Tuesday 20 January 2015

Researchers Turn Computer Into Poker Shark

According to the researchers at the University of Alberta, a computer program dubbed as “Cepheus” has been able to solve the game of Poker. Cepheus, has been created by computer poker research group, asserts that it can not only play heads-up limit Texas hold'em poker, but also beat human opponents.
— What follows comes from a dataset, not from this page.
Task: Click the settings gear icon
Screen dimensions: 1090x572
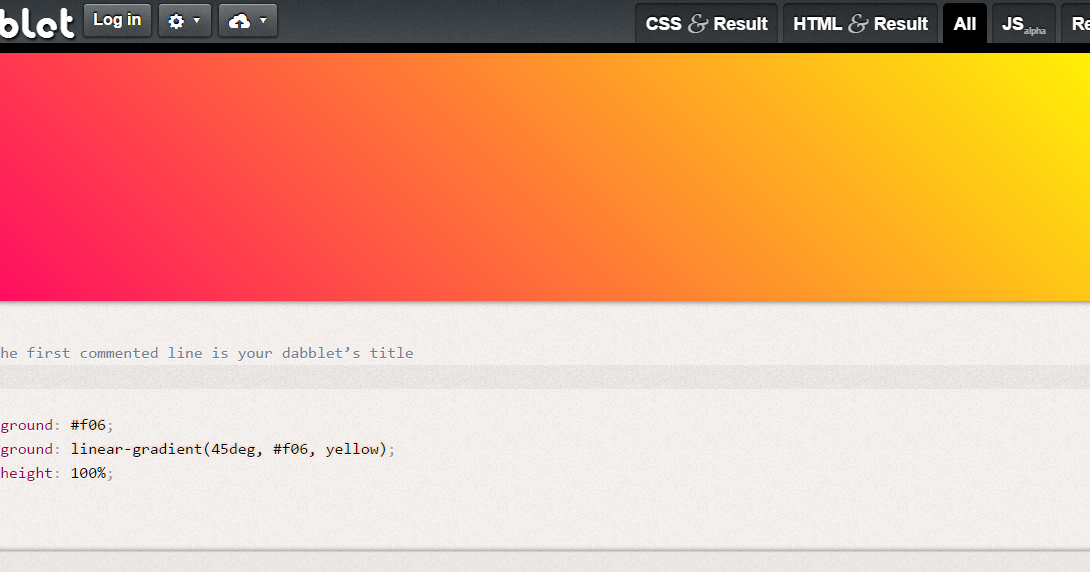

When it comes to artificial intelligence, games like poker and chess have always been used as the test beds by researchers who are looking towards developing new concepts. There have been many success scenarios in the past like IBM's Deep Blue, which had defeated world champion Garry Kasparov in chess, and IBM's Watson, which defeated top-ranking Jeopardy! Champions. When it comes to a game of poker, it gives special challenges to artificial intelligence researchers because the computers or the players do not have the complete knowledge of past events and also they cannot see the cards held by their opponents.

Test of Cepheus: 

According to CPRG, any game can be solved if it is played over a period of time and if it is played with 95% confidence. The computer was trained to test Cepheus with poker over a period of two months. During this time it utilized more than 4,000 CPUs, and each of this CPU can handle 6 billion hands of poker. This was more poker which had been played by my entire human race.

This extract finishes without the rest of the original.